**REQUIRED ACTION**
Set down, please, the line that contains "Select the second" and every line that follows it to the end of the records, exactly; do not include pictures.

**EXERCISE MATERIALS**
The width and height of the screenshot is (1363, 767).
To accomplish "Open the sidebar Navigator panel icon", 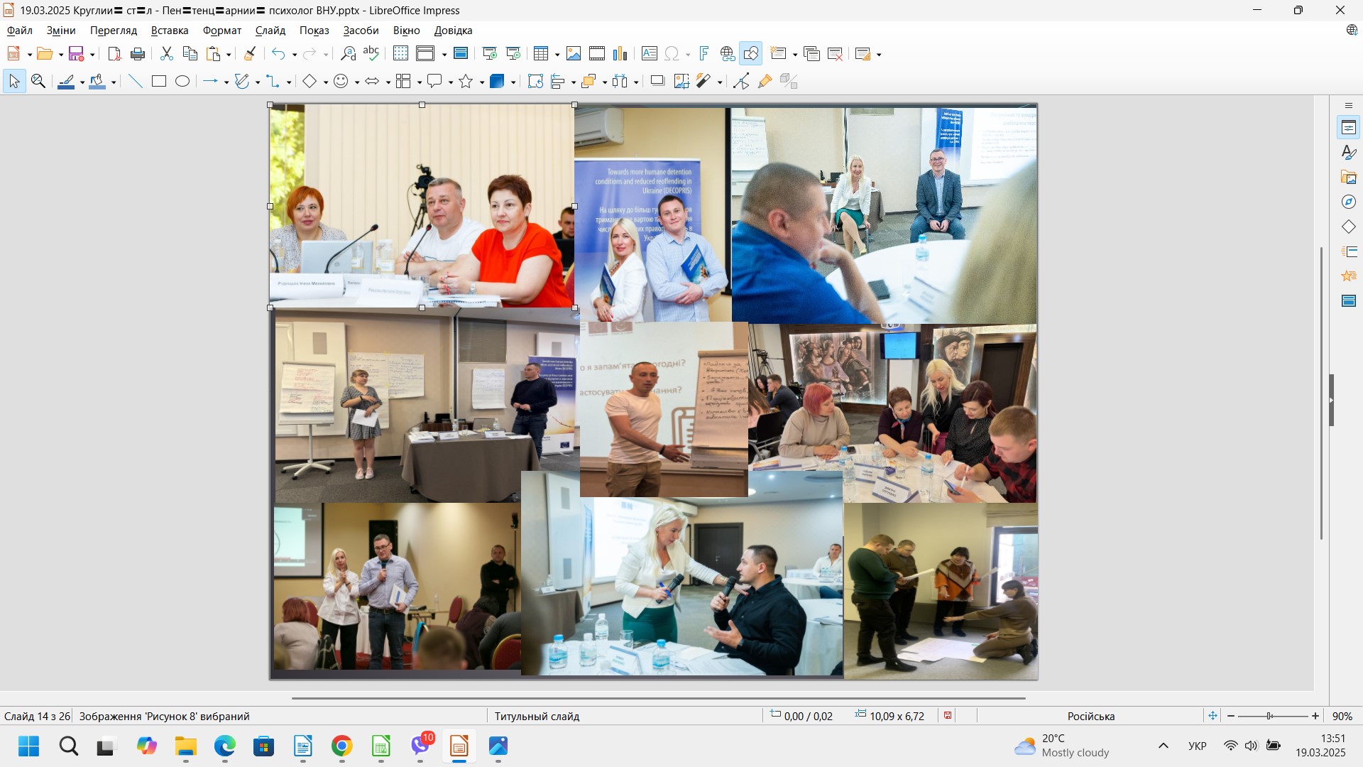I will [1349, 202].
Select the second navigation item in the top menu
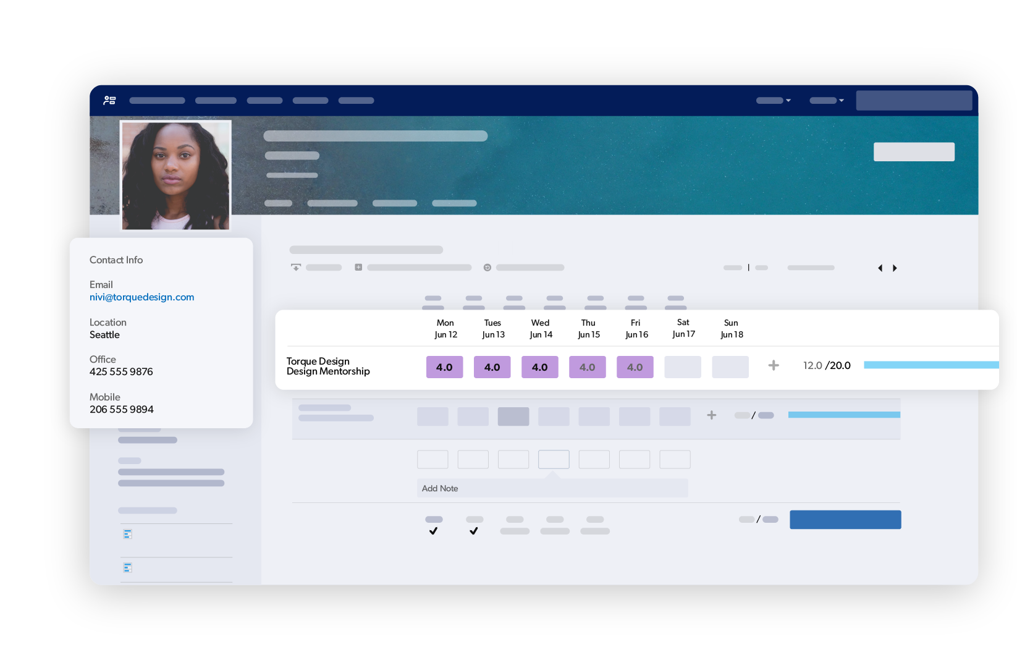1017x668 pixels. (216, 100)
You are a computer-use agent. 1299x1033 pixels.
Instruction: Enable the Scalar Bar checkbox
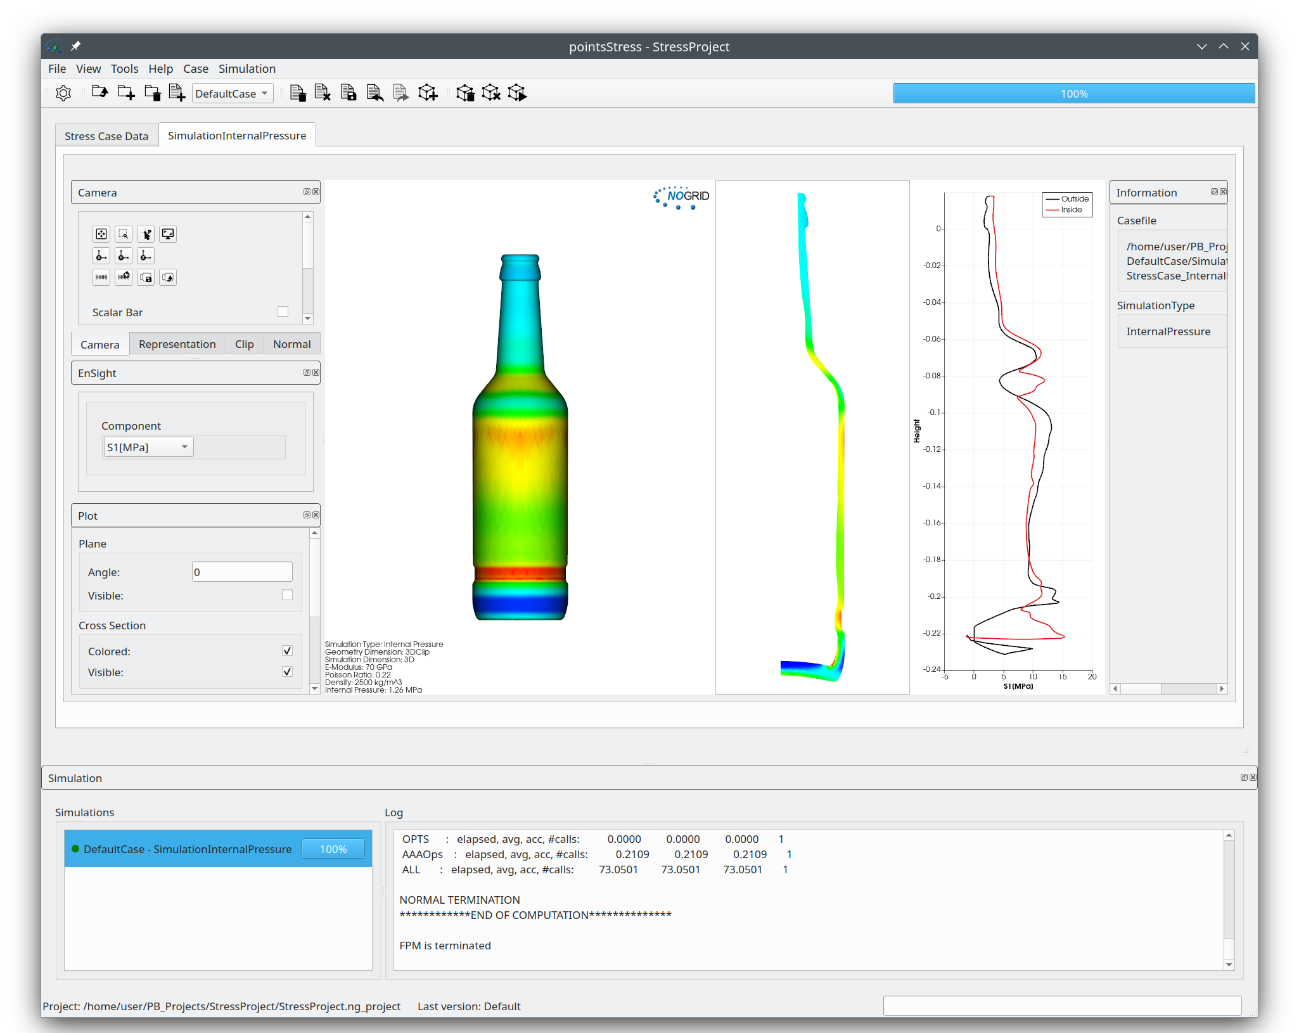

**PROBLEM SOLUTION**
Select the second navigation item in the top menu
1017x668 pixels. (216, 100)
You are a computer-use agent. 1299x1033 pixels.
Instruction: Enable the Scalar Bar checkbox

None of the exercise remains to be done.